Though I have to admit, one of the things that bothers me most (and is often cited by clients) is when writers put up a barrier to revision requests—emotional or otherwise. Editors may seem nitpicky, but it’s often because they are closer to understanding to the client wants—speaking directly with them from an overall project perspective.  And, look, nobody is perfect. Revisions are meant to tailor the writer’s work, save time in the future, point out recurring grammatical issues, and eventually grow both the editor’s and writer’s potential. And, you know, delivering content the client wants and pays for.

So I guess, yeah, I agree with this post about “dancing naked” (?) when writing. Of course, put yourself out there. It’s going to be tough to hear feedback when you’re so “exposed,” but feedback you are going to get. This is real life, guys. And in my experience, people would rather work with a writer who is amenable to revision requests and this feedback than a higher quality writer who consistently puts up unnecessary fights and believes he or she is always in the right.

Of course, everyone makes mistakes. Newbies who are still learning the ropes often don’t even know they are making these mistakes, and someone is going to have to tell them. Here is a compiled list of the twelve most common mistakes new bloggers make, courtesy of For Bloggers, By Bloggers, that can do just that.

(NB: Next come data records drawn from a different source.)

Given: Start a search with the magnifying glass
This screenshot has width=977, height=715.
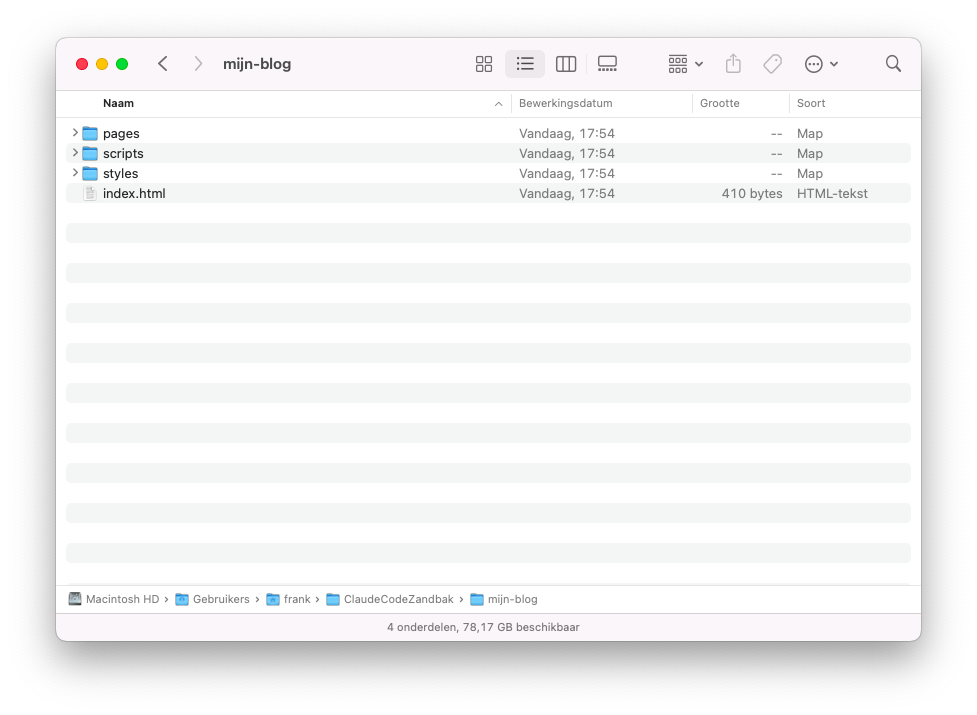Looking at the screenshot, I should tap(893, 63).
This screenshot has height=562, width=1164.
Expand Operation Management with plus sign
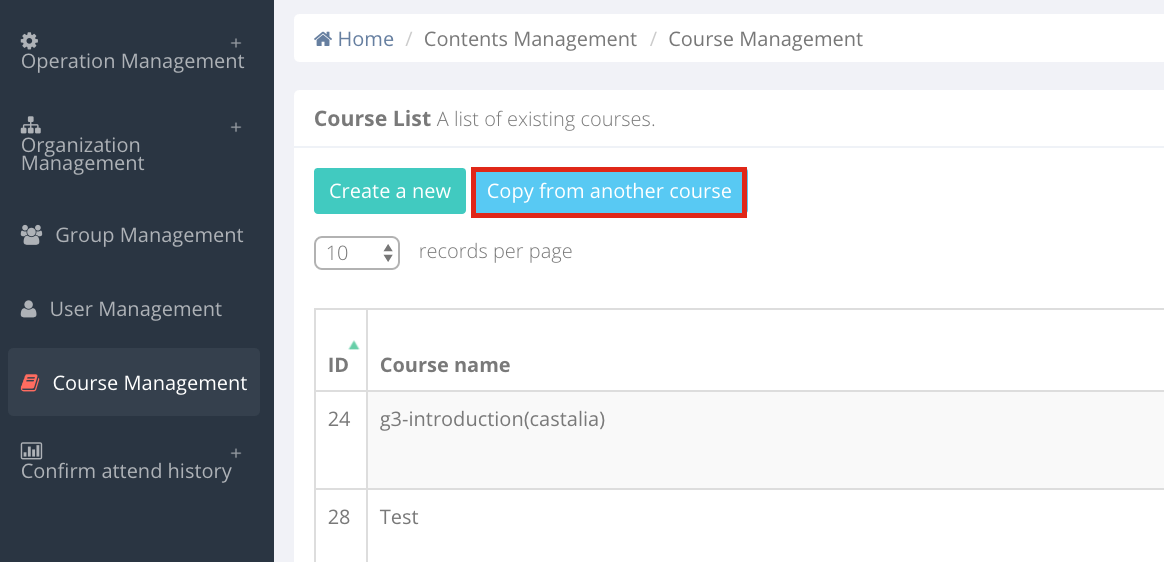[x=236, y=42]
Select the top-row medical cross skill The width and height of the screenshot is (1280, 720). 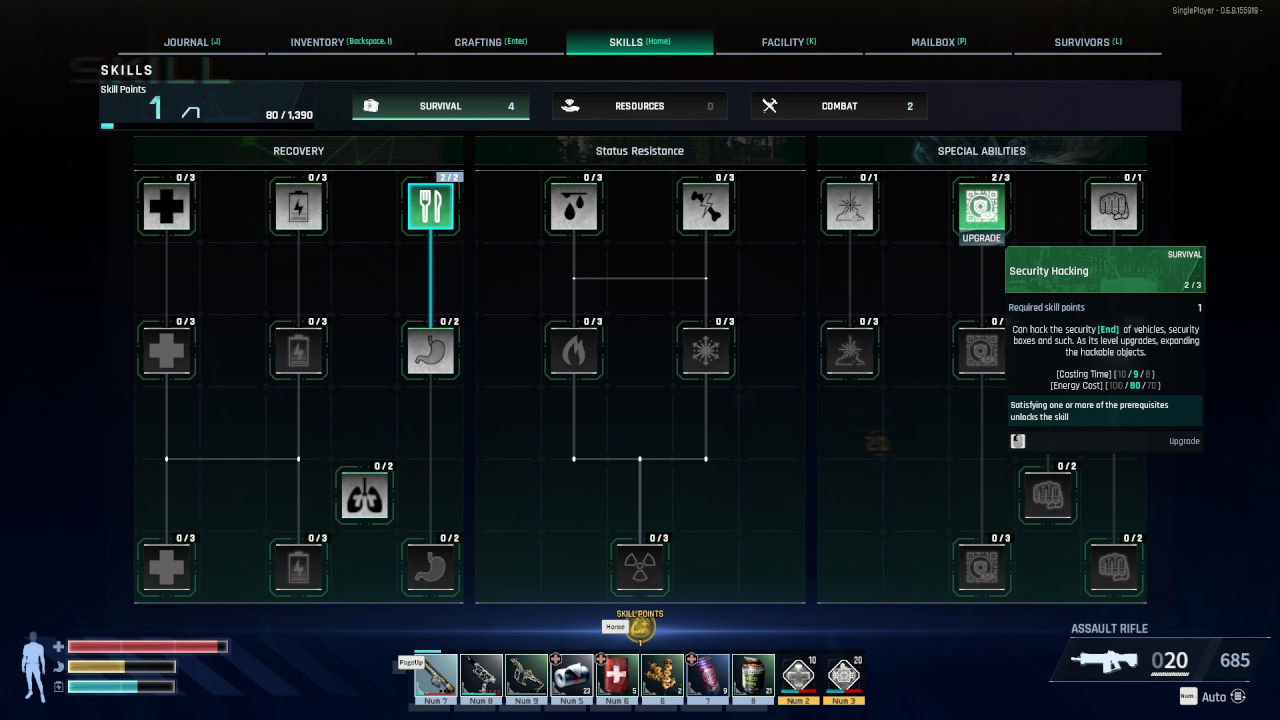[167, 207]
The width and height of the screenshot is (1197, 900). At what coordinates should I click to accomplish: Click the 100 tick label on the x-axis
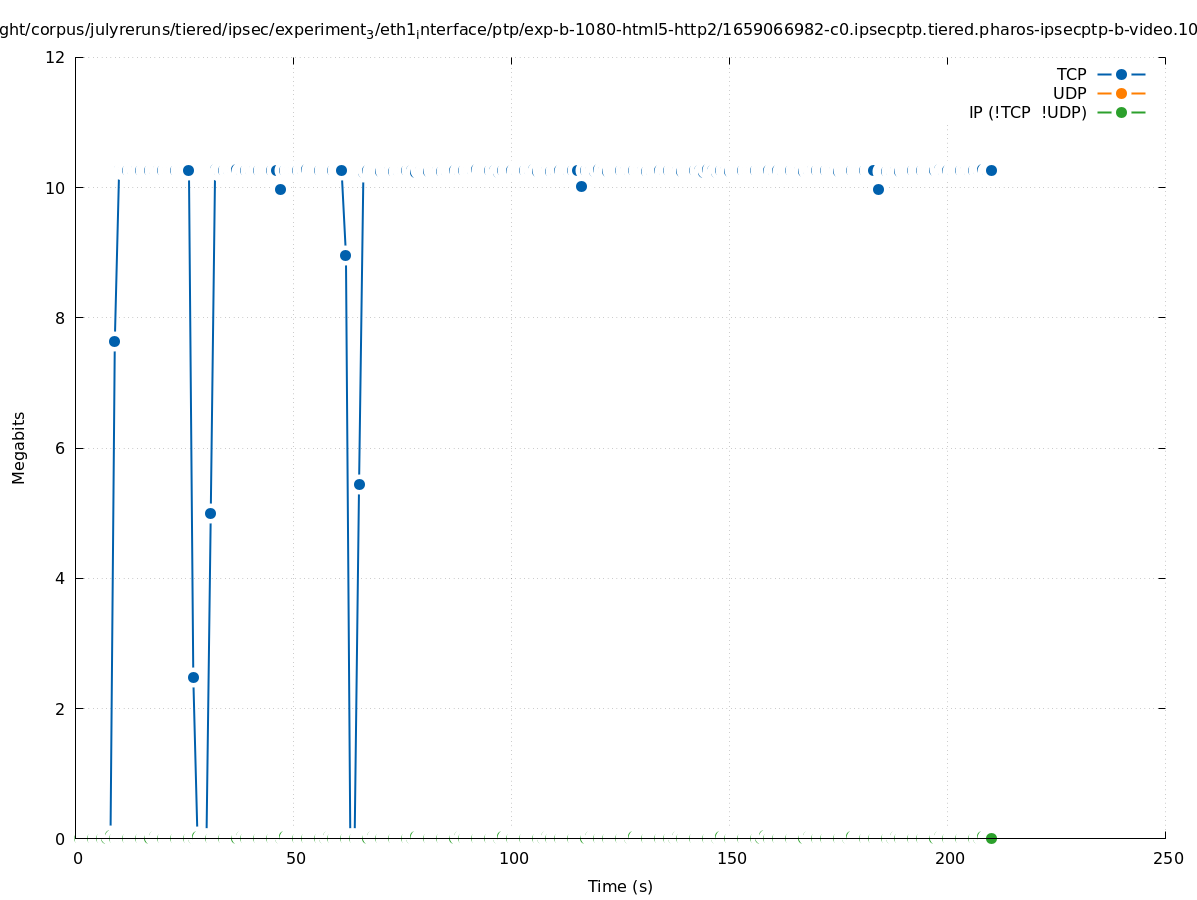click(513, 859)
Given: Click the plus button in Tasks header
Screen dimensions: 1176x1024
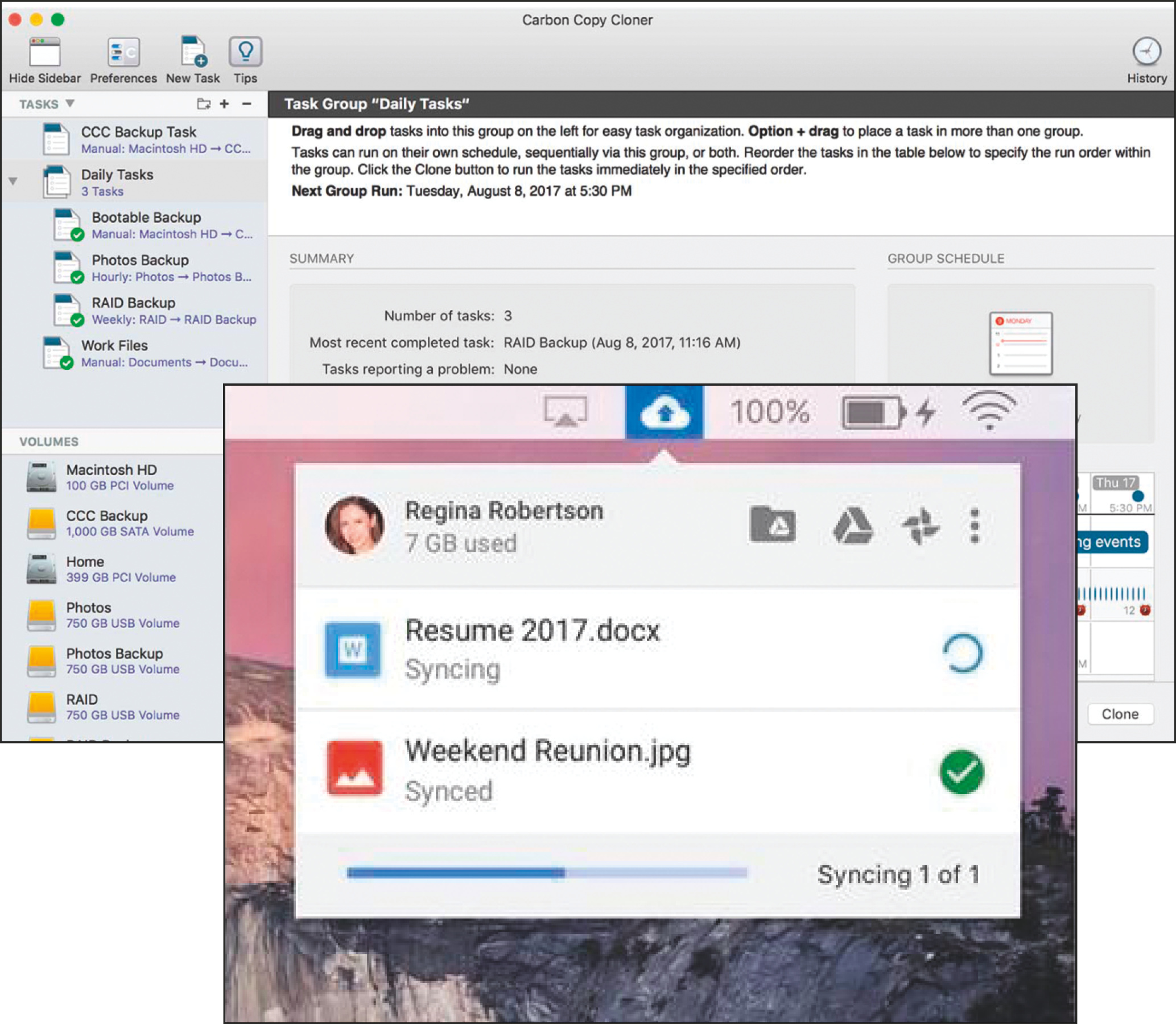Looking at the screenshot, I should [225, 104].
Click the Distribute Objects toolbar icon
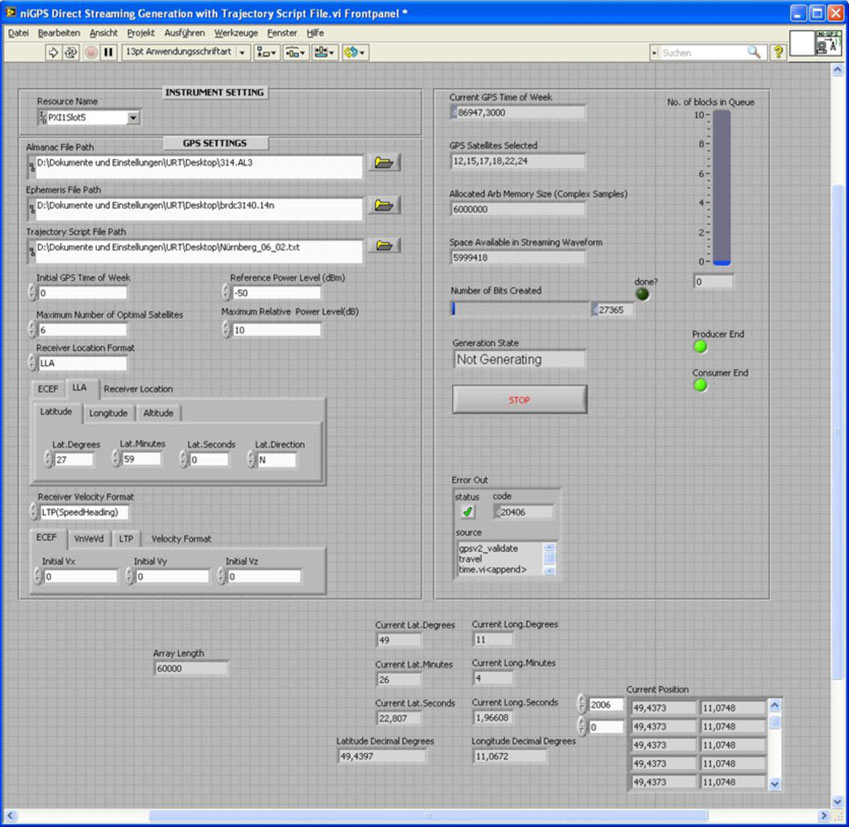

Number 6 discusses fonts. I’ll admit this: I love fonts. It’s one of my interests on Facebook. I could spend hours—and often did when I freelanced—picking out the perfect font for a design project, looking through sites like Dafont.com. And somewhere down the line (or yeah sure, like a block down the line) someone had to tell me, “Enough already with the cracked, distressed bubble font followed by the old-timey typewriter.” (But that’s signature Cait!). It’s not readable. (Feedback again!) There is a way to keep the funk alive with sans serif body text. Work it.

But, wow, take a look at Mashable’s video slideshow of some of the funkiest stories using just animated typography.

Back to this notion of “stories.” As a writer with a creative writing background at first, I totally dig Copyblogger’s idea of marketing with stories, with one major caveat: It has to be executed very well. And also, I’m not sure if I read/saw the same Beauty and the Beast as this writer did, because I’m pretty sure the moral of the story wasn’t not to judge a man by his ugly, but that it’s OK to imprison and verbally abuse a young girl because she’ll probably end up loving you for it. (Though the candlestick totally lit my fire in his epic “Be Our Guest” cabaret.)